PISCATAWAY, N.J., July 17, 2002 — The Institute of Electrical and Electronics Engineers Standards Association (IEEE-SA) Standards Board has approved the new standard, IEEE C57.123, “Guide for Transformer Loss Measurement,” as well as two revised transformer standards that involve underground transformers and insulating oil. The board also approved the start of work on two new standards projects.
IEEE PC57.123 is a guide to the instrumentation, circuitry, calibration and measurement methods used in evaluating no-load and load losses and excitation current in power and distribution transformers. It provides supplemental information for tests in the test code, IEEE C57.12.90-1993.
The two revised standards approved are:
IEEE PC57.12.23, “Standard for Underground Type, Self-Cooled, Single-Phase, Distribution Transformers with Separable Insulated High-Voltage Connectors; High Voltage 25000 V and Below; Low Voltage 600 V and Below; 167 kVA and Smaller,” expands the scope of the existing standard by adding ratings of 25,000 V and below and 600 V and below.
IEEE PC57.106, “Guide for Acceptance and Maintenance of Insulating Oil in Equipment,” recommends analytical test and evaluation procedures for the acceptance and use of the petroleum (mineral) dielectric oils contained in transformers, voltage regulators, switchgear, reactors, circuit breakers and load tap changers.
The Board also approved the start of the following two standards
IEEE PC57.12.36, “Standard Requirements for Liquid-Immersed Distribution Substation Transformers,” will be the first standard to provide adequate requirements for 50 and 60 Hz systems rated at 10,000 kVa and below three phase and 6,667 kVa and below single phase with a primary voltage of 69,000 and below and a secondary voltage of 34,500 and below.

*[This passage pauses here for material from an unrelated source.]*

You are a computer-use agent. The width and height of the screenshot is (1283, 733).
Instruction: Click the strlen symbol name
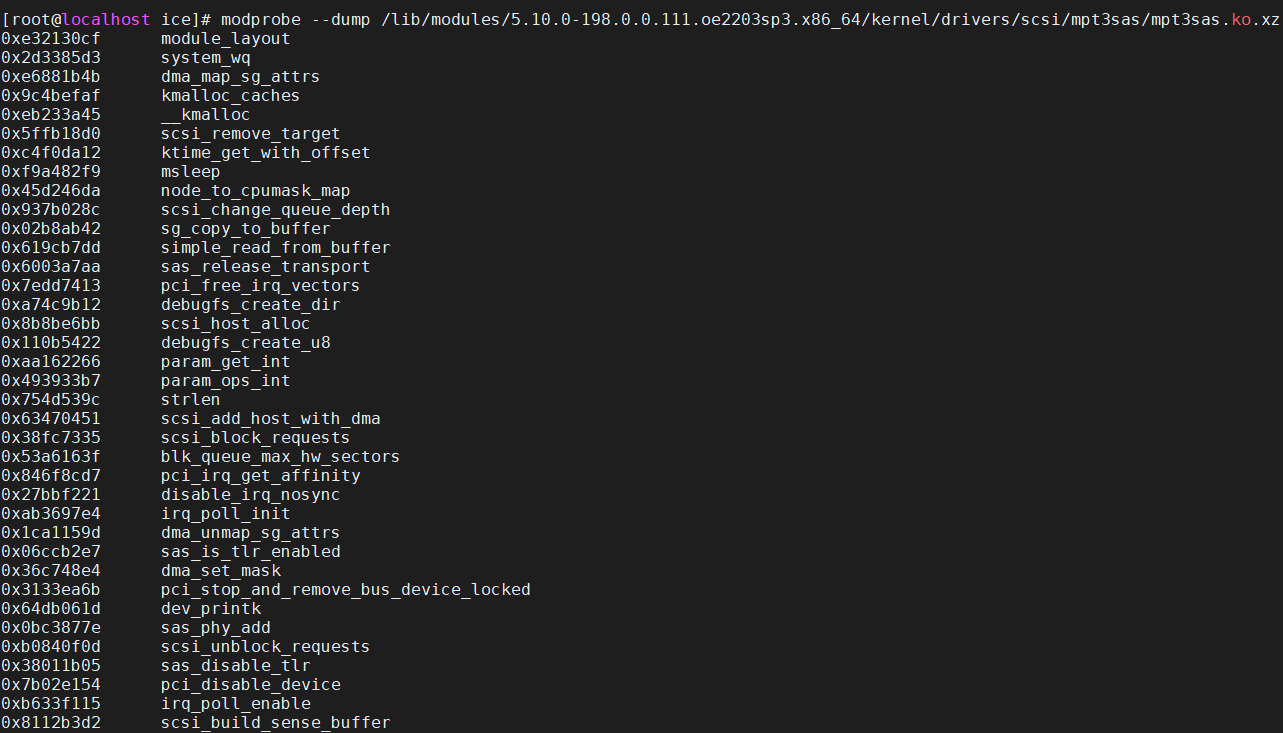click(190, 400)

It will include issues concerned with indoor and outdoor applications, cover and wall terminations and switchgear coordination.
IEEE PC57.93, “Guide for Installation of Liquid-Immersed Power Transformers,” will update an existing standard by adding present practices.

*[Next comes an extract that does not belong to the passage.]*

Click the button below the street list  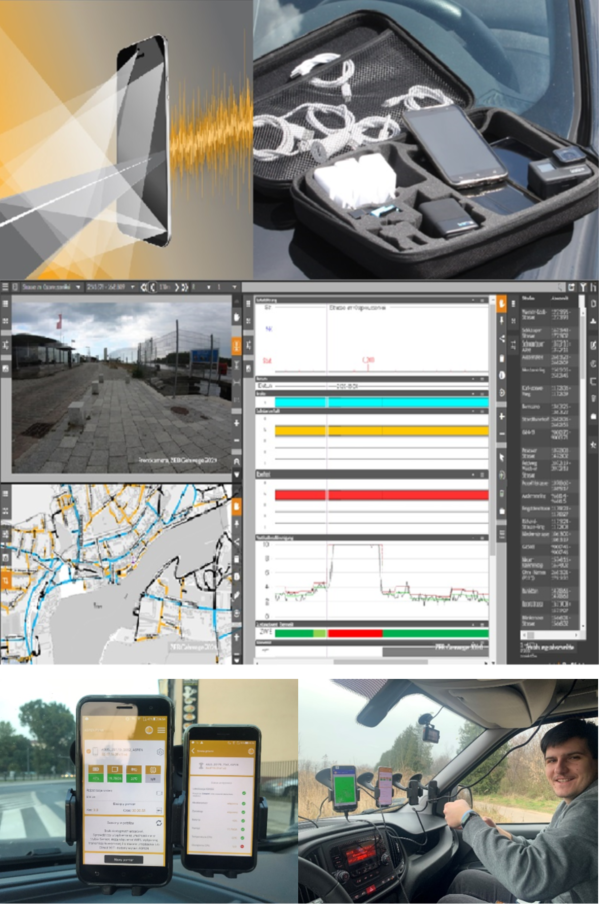[548, 647]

The above standards are sponsored by the Transformer Committee of the IEEE Power Engineering Society.
The IEEE Standards Association (IEEE-SA), a global standards-setting body, develops consensus standards through an open process that brings diverse parts of an industry together. It has a portfolio of more than 870 completed standards and more than 400 in development. IEEE-SA promotes the engineering process by creating, developing, integrating, sharing and applying knowledge about electro- and information technologies and sciences for the benefit of humanity and the profession.